The post-Zuccotti era of Occupy Wall Street began for Max Berger just after 1 a.m. on November 15, when he learned via text message that a forcible eviction of the park was close at hand. At 26, Berger is a redheaded Reed College alum and professional activist; his employers have included the Progressive Change Campaign Committee and Van Jones’s outfit, Rebuild the Dream. By hard-core standards, he had come late to the OWS action, not visiting the park until a week after the protest got going on September 17. But Berger found himself sucked in and became one of its central players. Now, with Zuccotti under siege, he raced to the park and fired off a series of frantic tweets—before being put in handcuffs. “People singing Marley!” “Press not being let in. This is gonna be some Tiananmen shit.” “They can take this park, but they can’t stop this movement. This will backfire. We will win.”
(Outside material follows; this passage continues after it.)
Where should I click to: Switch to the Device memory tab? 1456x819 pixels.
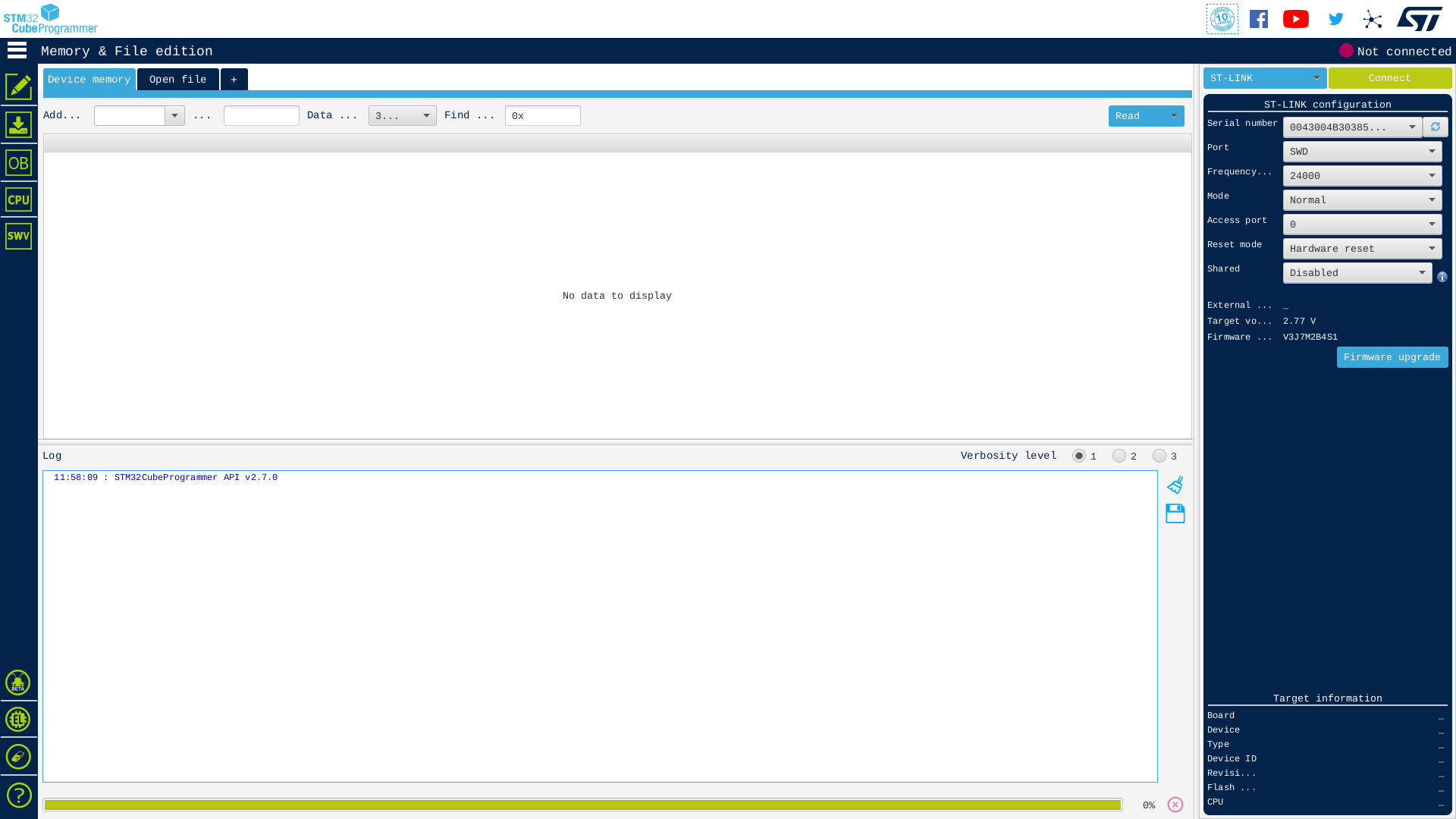[x=89, y=79]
Berger’s optimism was shared by his OWS cohorts. Upset as the organizers were about losing the symbolic value of the encampment at Zuccotti, the way it happened—in a late-night raid by police in riot gear, with reporters denied access and even arrested—had its own symbolic oomph. The organizers thought, too, that the eviction would confer another benefit: catalyzing turnout for the next major OWS demonstration, which was scheduled to take place two days later. And although the “day of action” on November 17 failed to shutter the stock exchange, the demo’s marquee goal, the show of force in Gotham was impressive—and replicated on a smaller scale in cities around the country.
When histories of Occupy Wall Street are written, those days in November will no doubt be seen as a watershed. In just two months of existence, OWS had scored plenty of victories: spreading from New York to more than 900 cities worldwide; introducing to the vernacular a potent catchphrase, “We are the 99 percent”; injecting into the national conversation the topic of income inequality. But OWS had also suffered setbacks. The less savory aspects of the occupations had provided the right with fuel for feral slander (Drudge: “Death, Disease Plague 'Occupy’ Protests”) and casual caricature. Even among some protesters, there was a sense that stagnation had set in. Then came the Zuccotti clampdown—and the popular perception that it meant the end of OWS.
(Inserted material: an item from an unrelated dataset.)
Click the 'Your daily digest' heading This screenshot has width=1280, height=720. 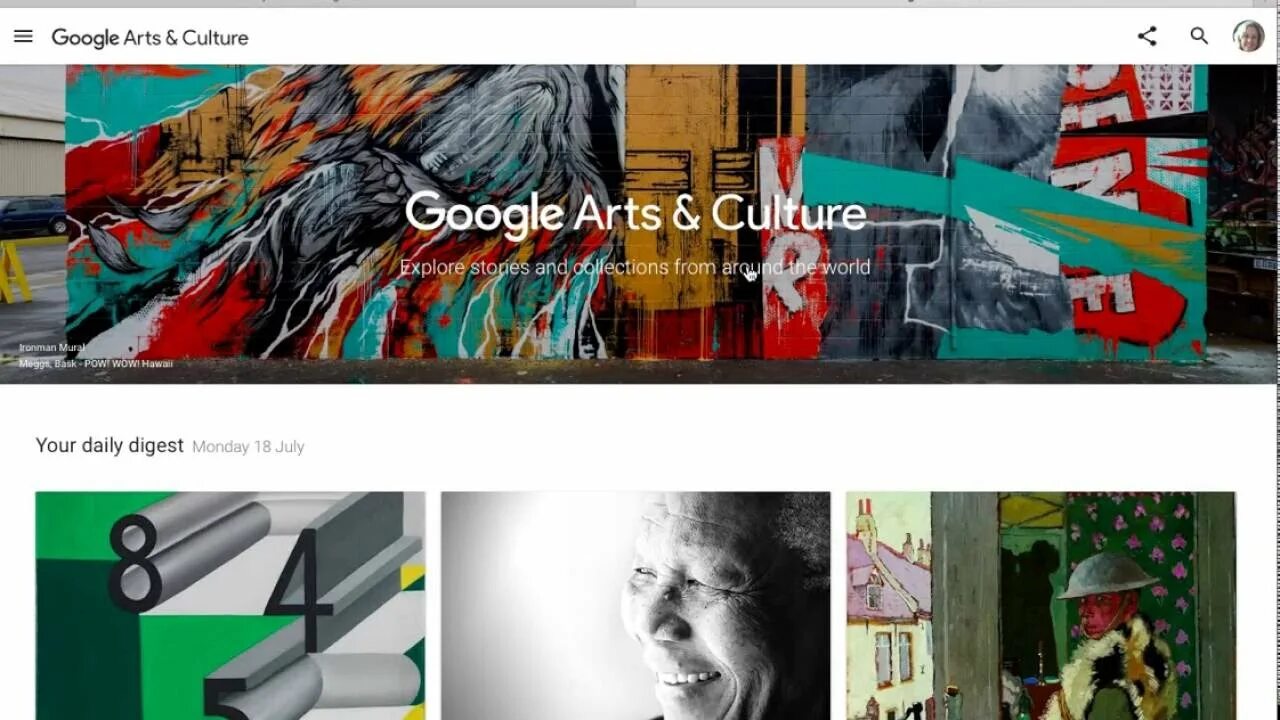click(x=110, y=445)
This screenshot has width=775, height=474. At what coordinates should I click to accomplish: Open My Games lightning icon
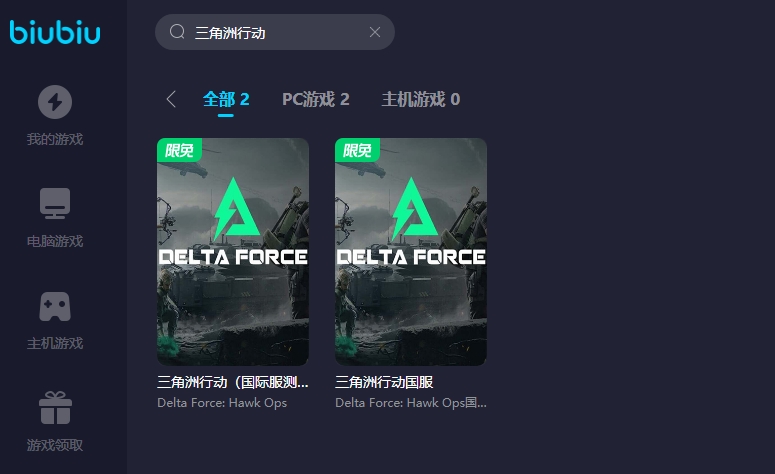click(55, 101)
It’s perfectly possible that this perception will be borne out, that the raucous events of November 17 were the last gasps of a rigor-mortizing rebellion. But no one seriously involved in OWS buys a word of it. What they believe instead is that, after a brief period of retrenchment, the protests will be back even bigger and with a vengeance in the spring—when, with the unfurling of the presidential election, the whole world will be watching. Among Occupy’s organizers, there is fervid talk about occupying both the Democratic and Republican conventions. About occupying the National Mall in Washington, D.C. About, in effect, transforming 2012 into 1968 redux.
The people plotting these maneuvers are the leaders of OWS. Now, you may have heard that Occupy is a leaderless uprising. Its participants, and even the leaders themselves, are at pains to make this claim. But having spent the past month immersed in their world, I can report that a cadre of prime movers—strategists, tacticians, and logisticians; media gurus, technologists, and grand theorists—has emerged as essential to guiding OWS. For some, Occupy is an extension of years of activism; for others, their first insurrectionist rodeo. But they are now united by a single purpose: turning OWS from a brief shining moment into a bona fide movement.
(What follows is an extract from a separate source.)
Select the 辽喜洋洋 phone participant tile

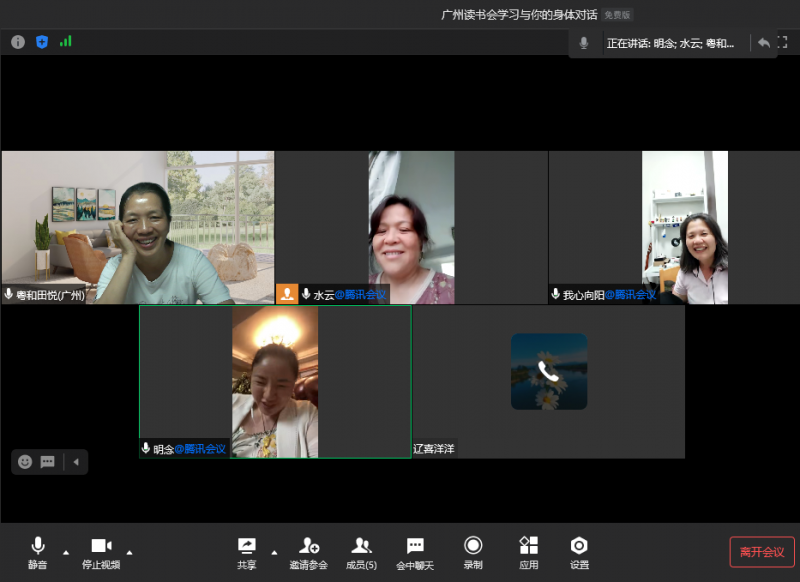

That none of these people has yet become the face of OWS—its Tom Hayden or Mark Rudd, its Stokely Carmichael or H. Rap Brown—owes something to its newness. But it is also due to the way that Occupy operates. Since the sixties, starting with the backlash within the New Left against those same celebrities, the political counterculture has been ruled by loosey-goosey, bottom-up organizational precepts: horizontal and decentralized structures, an antipathy to hierarchy, a fetish for consensus. And this is true in spades of OWS. In such an environment, formal claims to leadership are invariably and forcefully rejected, leaving the processes for accomplishing anything in a state of near chaos, while at the same time opening the door to (indeed compelling) ad hoc reins-taking by those with the force of personality to gain ratification for their ideas about how to proceed. “In reality,” says Yotam Marom, one of the key OWS organizers, “movements like this are most conducive to being led by people already most conditioned to lead.”
And so in coffee shops and borrowed conference rooms around the city, far from the sound and fury in the park and on the streets, the prime movers have been doing just that—meeting, planning, talking (and talking) about the future of OWS. The debates between them have been fierce. Tensions have been laid bare, factions fomented, and ideological cleavages exposed—all of it a familiar recapitulation of the growing pains experienced by protesters of the past, from those in favor of civil rights and against the Vietnam War in the sixties to those fighting for workers’ rights in the thirties.